§ **TEXT SHOWN**:
[Begin]
Showing posts with label Chestnut festival. Show all posts
Showing posts with label Chestnut festival. Show all posts

Potatoes and Chestnuts? Hey, a Fest is a Fest!


Wallhalben

At the Potato Fest!
Lots of photos in this post.  Keep scrolling!



The Germans celebrate in the old style, harvests, new wine, beer, seasons.  Most of the fests are in small, picturesque villages whose histories run back centuries.  If it weren’t for the fests, you might forget they were there.  This weekend, with the promise of beer, wurst, and other amusements, we headed out to a Kartoffel (Potato) Fest in Wallhalben, and a Kastanie(chestnut) Fest in Annweiler.

You see, when you picture fests in Germany, expand your mind, learn to think outside the bottle.  Wine and beer, sure, but everything that comes out of the earth, including pumpkins, gets their festival days.  I like it.  Why limit yourself to drinking when there are so many things to do and to eat WHILE you’re drinking.  Listen to live music.  Watch cooks at work over blazing fires.  Gander at musicians and other entertainers in medieval costumes!  No matter the time of year, Germans practically beg you to join in the fun!
[End]
[Stored data]
[Begin]
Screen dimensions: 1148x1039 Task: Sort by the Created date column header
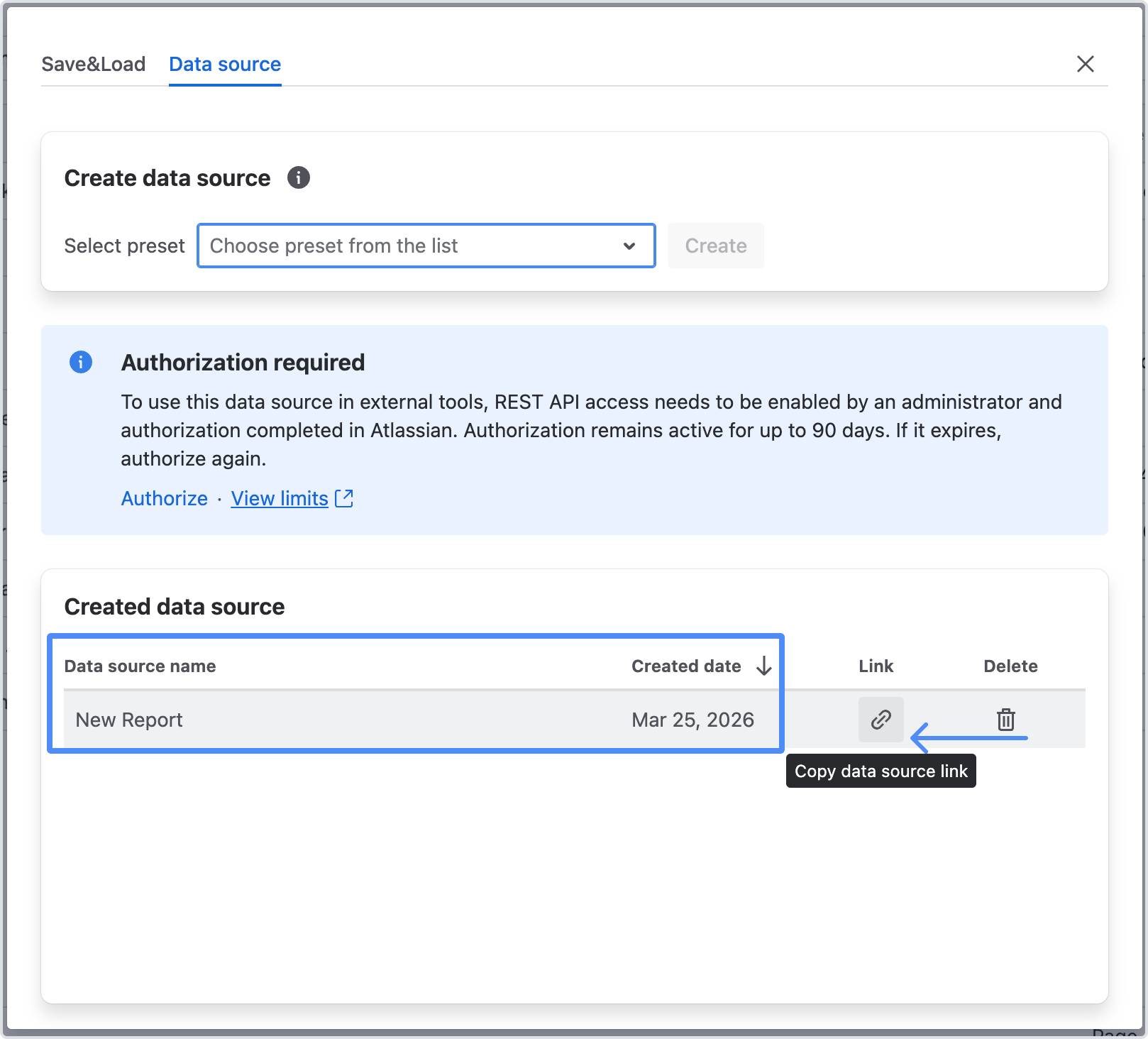[x=686, y=666]
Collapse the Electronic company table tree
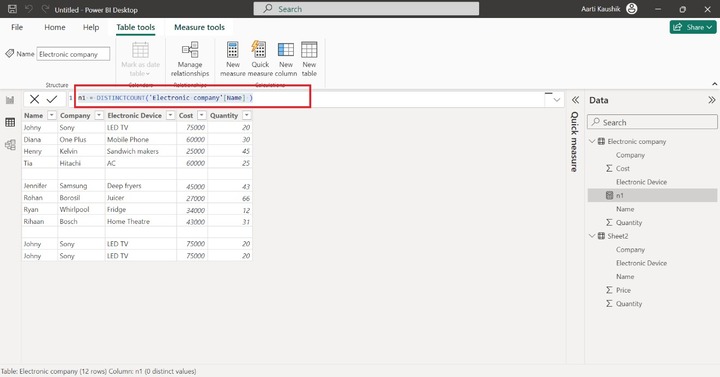The image size is (720, 377). (592, 141)
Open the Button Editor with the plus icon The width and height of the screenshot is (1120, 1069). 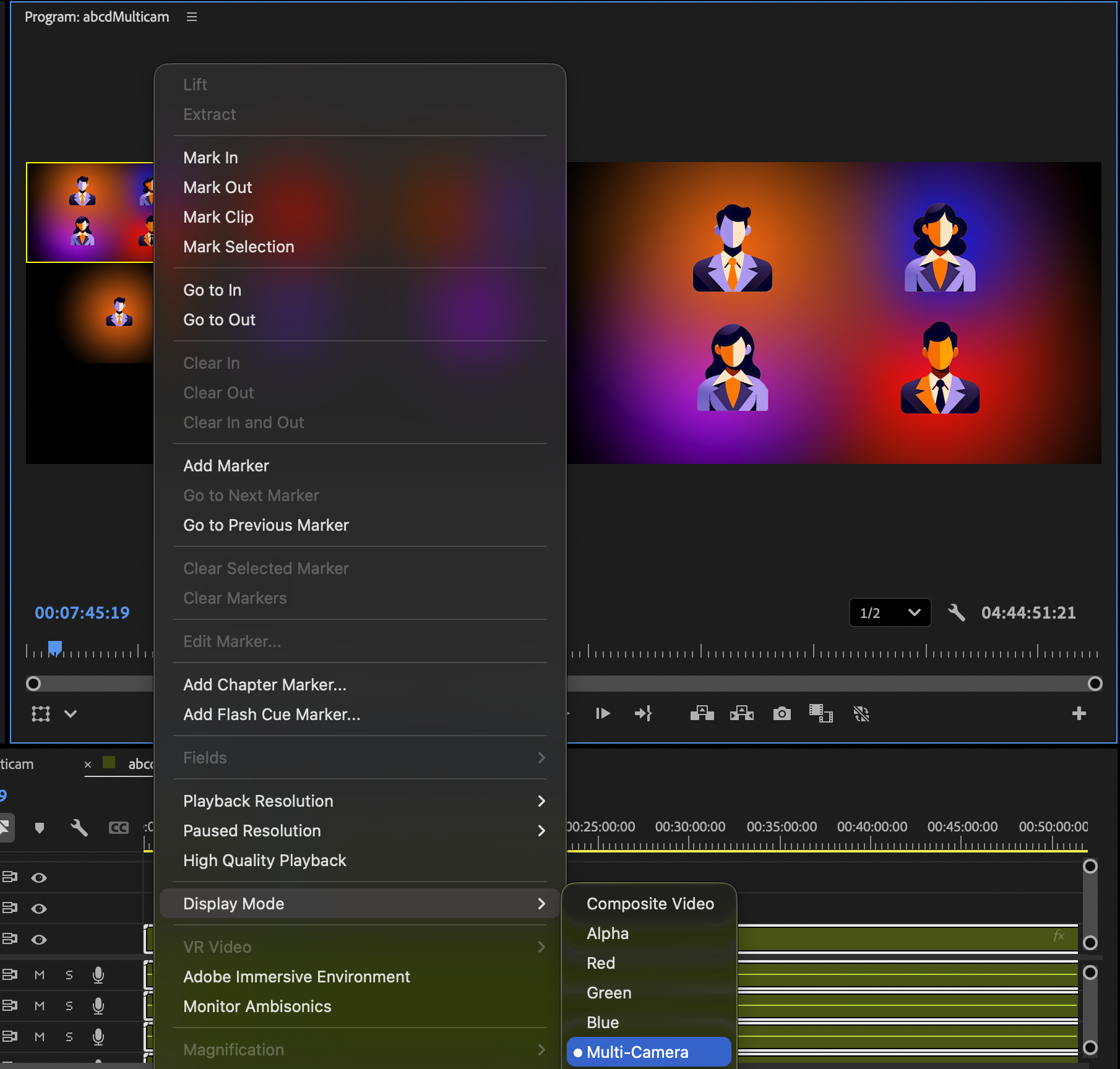1079,713
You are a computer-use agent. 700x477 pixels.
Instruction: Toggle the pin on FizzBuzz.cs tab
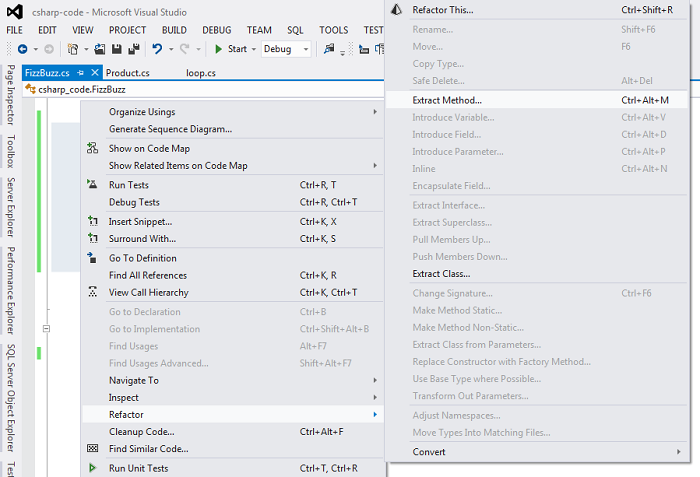point(80,73)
[End]
§ **YOUR TASK**: Reproduce everything from "Potatoes and Chestnuts?" down to "Fest in Annweiler." in the blog post about German fests above.

§ **RESPONSE TO THIS EXERCISE**:
Potatoes and Chestnuts? Hey, a Fest is a Fest!


Wallhalben

At the Potato Fest!
Lots of photos in this post.  Keep scrolling!



The Germans celebrate in the old style, harvests, new wine, beer, seasons.  Most of the fests are in small, picturesque villages whose histories run back centuries.  If it weren’t for the fests, you might forget they were there.  This weekend, with the promise of beer, wurst, and other amusements, we headed out to a Kartoffel (Potato) Fest in Wallhalben, and a Kastanie(chestnut) Fest in Annweiler.